Strengths and limitations

This study is the first to compare population prevalence and treatment patterns of paediatric CD between countries based on real-world data. As the study employed nationally representative data bases, the results are generalisable to the publicly insured population of Denmark, Germany, and Norway, and for the commercially insured US population [37, 38, 56,57,58]. Also, by using secondary data, any recall bias was avoided.
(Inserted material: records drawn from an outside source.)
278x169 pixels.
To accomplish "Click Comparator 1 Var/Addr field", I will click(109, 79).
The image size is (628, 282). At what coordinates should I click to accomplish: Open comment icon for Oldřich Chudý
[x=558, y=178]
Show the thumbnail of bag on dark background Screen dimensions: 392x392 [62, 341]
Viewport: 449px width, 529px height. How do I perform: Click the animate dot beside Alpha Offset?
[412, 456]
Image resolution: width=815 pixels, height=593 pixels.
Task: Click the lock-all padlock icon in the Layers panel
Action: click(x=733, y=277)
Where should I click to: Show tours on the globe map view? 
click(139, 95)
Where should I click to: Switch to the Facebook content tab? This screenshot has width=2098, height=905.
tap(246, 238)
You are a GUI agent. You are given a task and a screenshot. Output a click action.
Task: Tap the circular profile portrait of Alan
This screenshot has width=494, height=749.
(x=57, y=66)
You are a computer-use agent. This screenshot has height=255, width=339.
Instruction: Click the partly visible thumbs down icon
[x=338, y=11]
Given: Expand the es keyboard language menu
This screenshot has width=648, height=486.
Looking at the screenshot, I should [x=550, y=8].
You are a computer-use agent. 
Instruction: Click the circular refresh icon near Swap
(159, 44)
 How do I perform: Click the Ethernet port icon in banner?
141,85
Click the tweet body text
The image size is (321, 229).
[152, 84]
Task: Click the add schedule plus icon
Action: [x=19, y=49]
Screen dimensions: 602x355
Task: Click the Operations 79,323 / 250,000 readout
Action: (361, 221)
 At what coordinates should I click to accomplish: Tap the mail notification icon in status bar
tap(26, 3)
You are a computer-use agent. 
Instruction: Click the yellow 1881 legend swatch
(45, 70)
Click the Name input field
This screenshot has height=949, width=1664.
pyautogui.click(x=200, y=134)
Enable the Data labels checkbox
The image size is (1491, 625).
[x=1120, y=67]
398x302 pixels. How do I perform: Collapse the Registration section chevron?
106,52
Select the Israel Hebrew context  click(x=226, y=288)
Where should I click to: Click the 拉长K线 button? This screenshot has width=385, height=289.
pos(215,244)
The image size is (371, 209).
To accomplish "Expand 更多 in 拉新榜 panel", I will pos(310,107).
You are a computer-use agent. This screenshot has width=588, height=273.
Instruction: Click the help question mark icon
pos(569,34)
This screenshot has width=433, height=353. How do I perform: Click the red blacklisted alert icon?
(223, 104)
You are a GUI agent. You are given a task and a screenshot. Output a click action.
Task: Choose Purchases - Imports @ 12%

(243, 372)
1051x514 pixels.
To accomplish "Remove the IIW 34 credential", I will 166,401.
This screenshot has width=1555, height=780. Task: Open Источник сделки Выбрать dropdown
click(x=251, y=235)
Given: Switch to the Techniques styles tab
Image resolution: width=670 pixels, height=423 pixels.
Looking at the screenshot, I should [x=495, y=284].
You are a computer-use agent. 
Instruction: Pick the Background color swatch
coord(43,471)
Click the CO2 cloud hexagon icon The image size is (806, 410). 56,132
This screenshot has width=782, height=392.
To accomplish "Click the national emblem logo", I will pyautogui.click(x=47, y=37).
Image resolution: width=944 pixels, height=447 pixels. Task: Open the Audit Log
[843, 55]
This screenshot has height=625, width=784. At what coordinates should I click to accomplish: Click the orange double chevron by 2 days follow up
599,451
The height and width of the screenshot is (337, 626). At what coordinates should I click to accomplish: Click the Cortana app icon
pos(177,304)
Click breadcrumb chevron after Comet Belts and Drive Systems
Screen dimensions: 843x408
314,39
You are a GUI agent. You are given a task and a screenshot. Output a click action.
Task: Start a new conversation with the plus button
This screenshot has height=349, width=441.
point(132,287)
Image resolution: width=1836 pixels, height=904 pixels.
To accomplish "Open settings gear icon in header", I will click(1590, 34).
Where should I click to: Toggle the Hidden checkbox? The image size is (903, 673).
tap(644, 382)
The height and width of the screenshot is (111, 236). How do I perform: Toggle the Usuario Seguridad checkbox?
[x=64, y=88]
Limitations of the study include the lack of information regarding the validity of the coded diagnoses (e.g. whether the diagnoses were coded according to clinical examination, or standardised diagnostic instruments). Also, the secondary data employed in this study did not include information on the indications for prescribed drugs, thus precluding definitive conclusions regarding the appropriateness of antipsychotic prescriptions in children with a CD diagnosis. Moreover, as commercially insured US youths have less chronic health conditions than privately insured youth (15.3% vs. 22.9%) [59], the figures presented in this paper probably underestimate CD rates for the whole US youth population. Another limitation is the lack of data on parent training as an evidence-based treatment option. Finally, data on socio-economic status, ethnicity and region of residence (rural vs. urban) were not available for all four studied countries, which constitutes a limitation.

Conclusions

In this study, the prevalence proportions of 0–19-year-olds diagnosed with CD varied greatly between Germany, Norway, Denmark, and the US. In the two Scandinavian countries, the population prevalence of diagnosed CD was markedly lower than prevalence estimates reported in a world-wide meta-analysis. These findings might reflect country-specific differences in the existence of CD among youths, which might be lower in the Scandinavian countries. They are, however, also likely to reflect national variation in recognition and management of these patients. Our findings highlight the heterogeneity of recognition and management of CD in Western countries, which might be associated with variation in available treatment options, especially parent training. Also, in some countries treatment options are common which are not in line with current evidence. This finding stresses the need of prioritising evidence-based treatment options in CD.

Future research should focus on possible reasons for inter-country variation in recognition and management of CD (including the role of clinical guidelines [60]), and also address possible differences in patient-level outcomes.